Show me each line of the listing below where the word "axis" appears.

- Dataset records:

*** Block opens ***

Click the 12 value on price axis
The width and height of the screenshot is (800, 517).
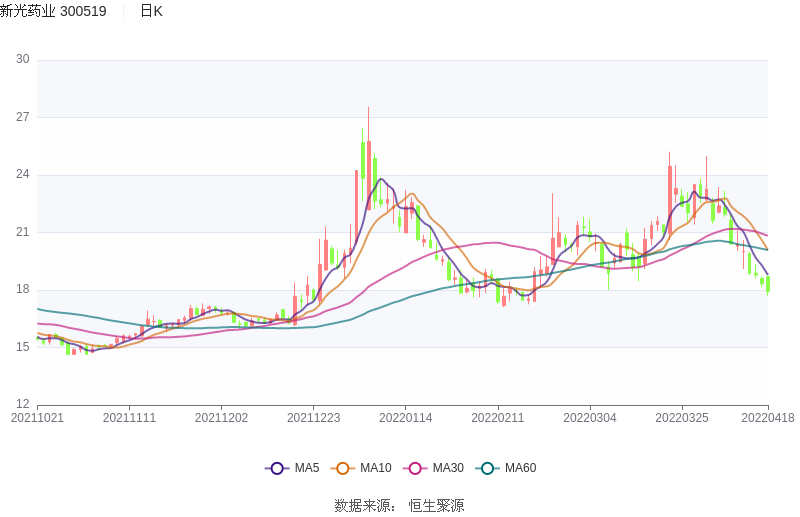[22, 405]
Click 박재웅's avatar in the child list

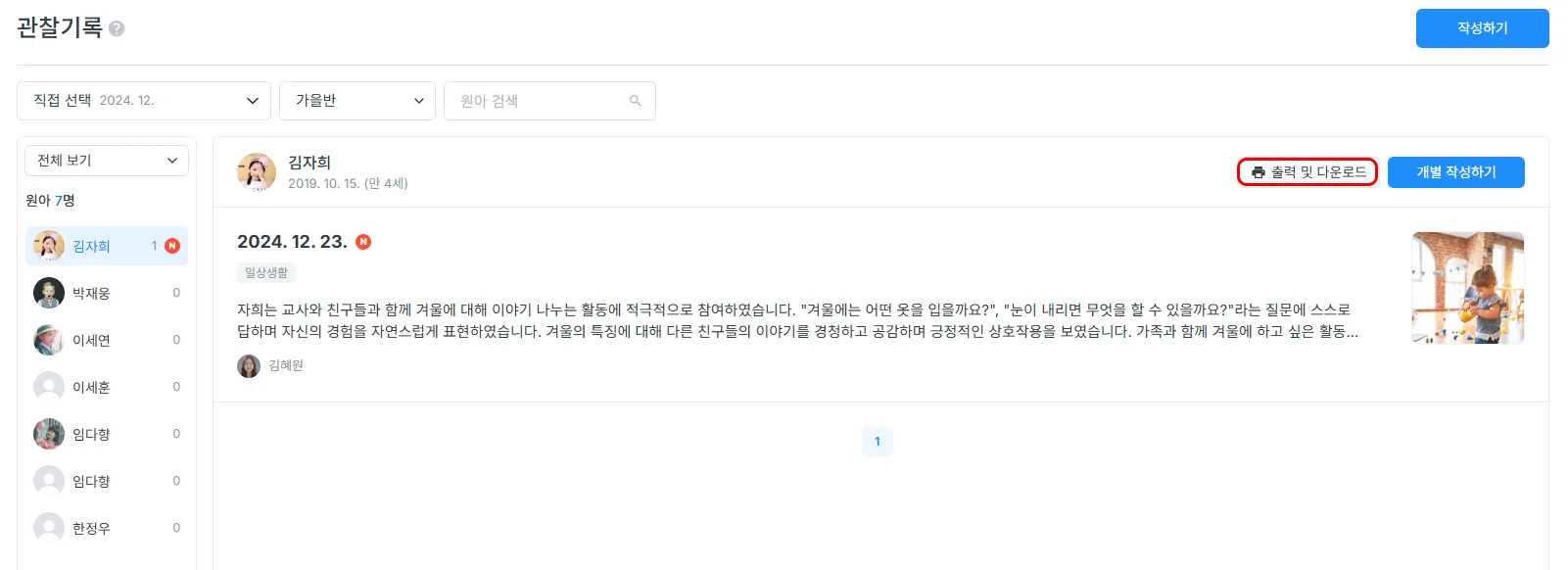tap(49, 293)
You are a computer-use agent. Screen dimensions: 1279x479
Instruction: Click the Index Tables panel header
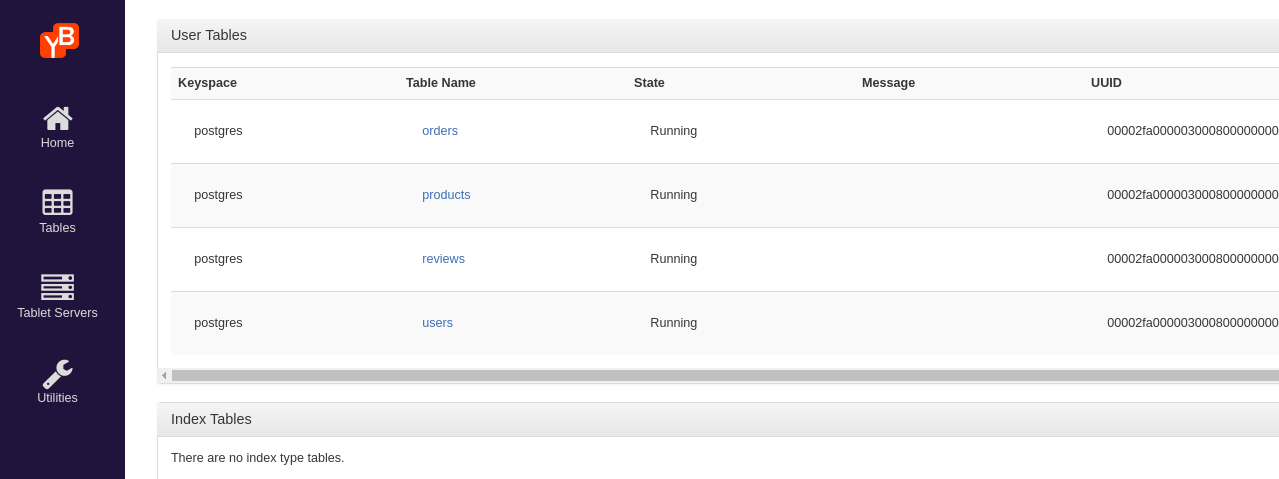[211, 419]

*** Block closes ***
*** Block opens ***

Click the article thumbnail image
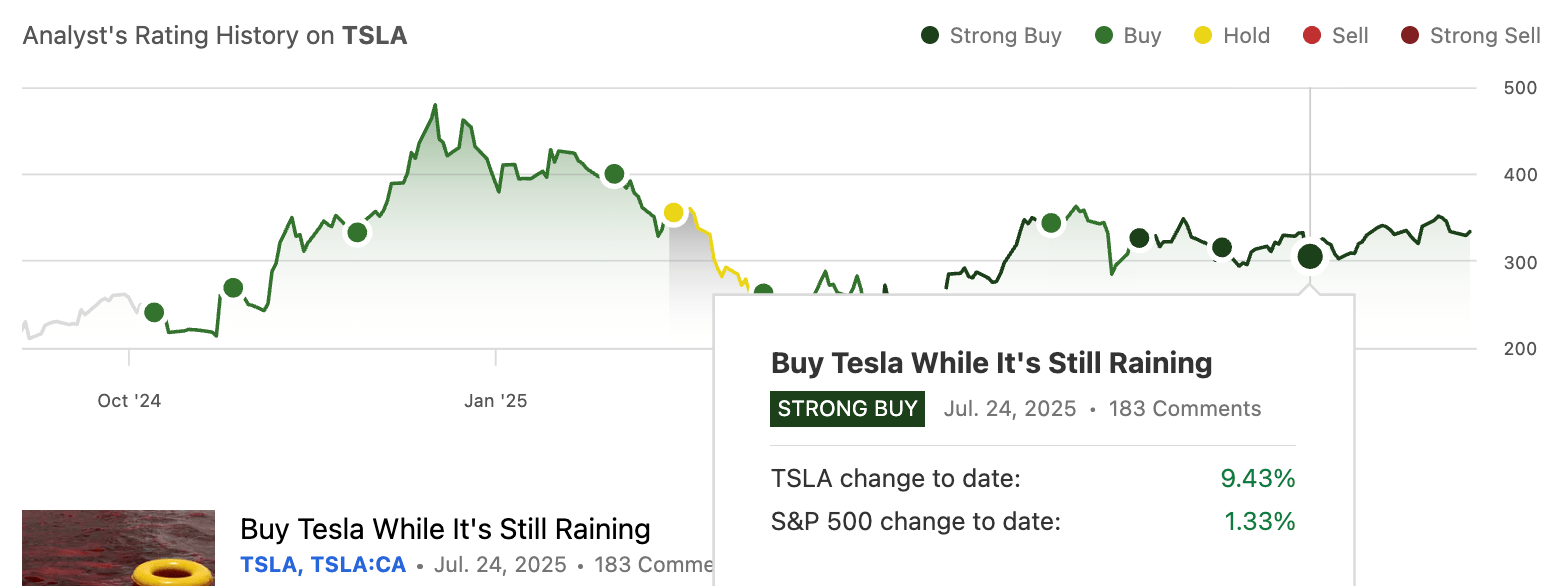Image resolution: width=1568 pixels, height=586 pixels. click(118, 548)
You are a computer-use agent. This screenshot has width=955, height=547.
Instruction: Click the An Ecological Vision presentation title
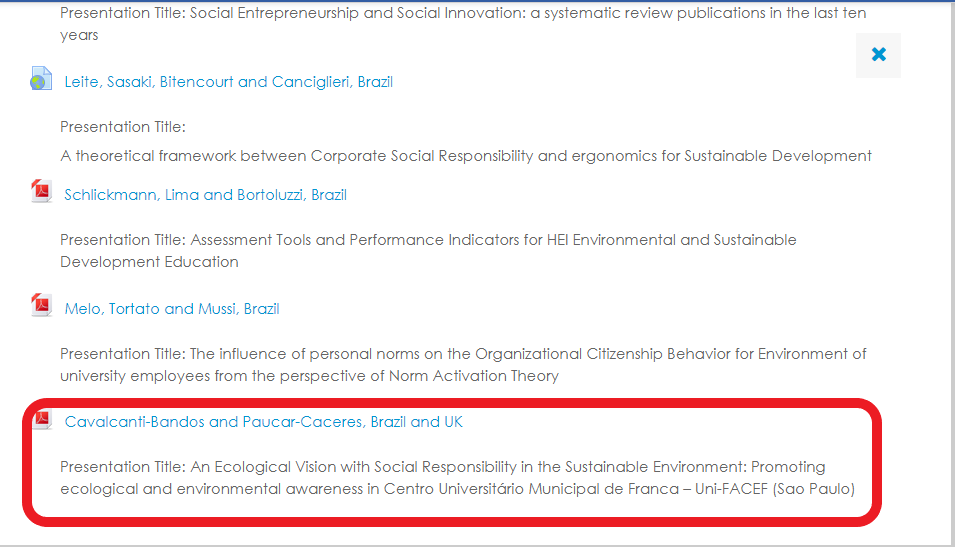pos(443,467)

*** Block closes ***
*** Block opens ***

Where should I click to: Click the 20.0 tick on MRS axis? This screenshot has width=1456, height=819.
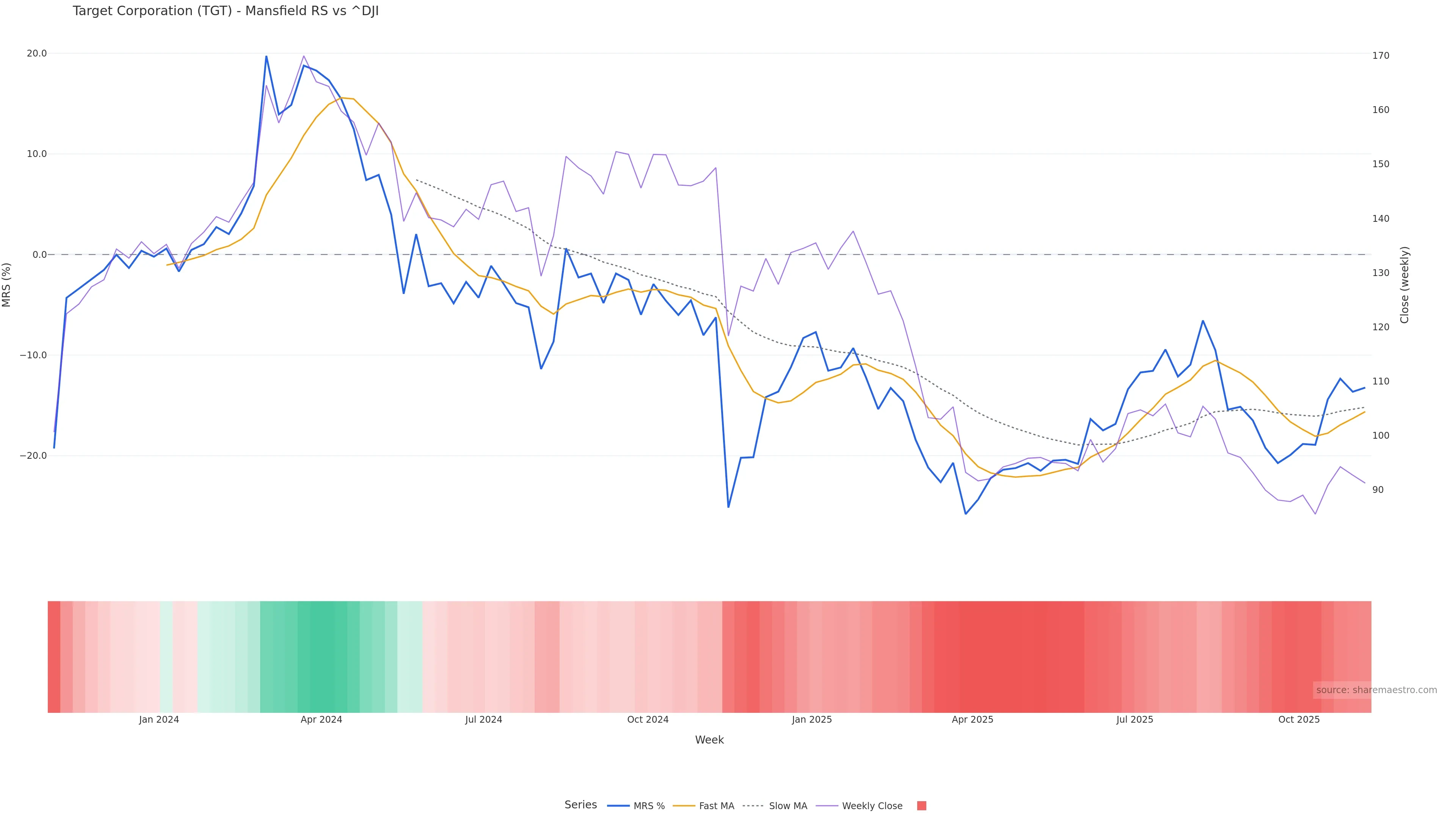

*** Block closes ***

- Result of the task:
Click the 12 value on price axis
Where should I click to: Click the 20.0 tick on MRS axis? This screenshot has width=1456, height=819.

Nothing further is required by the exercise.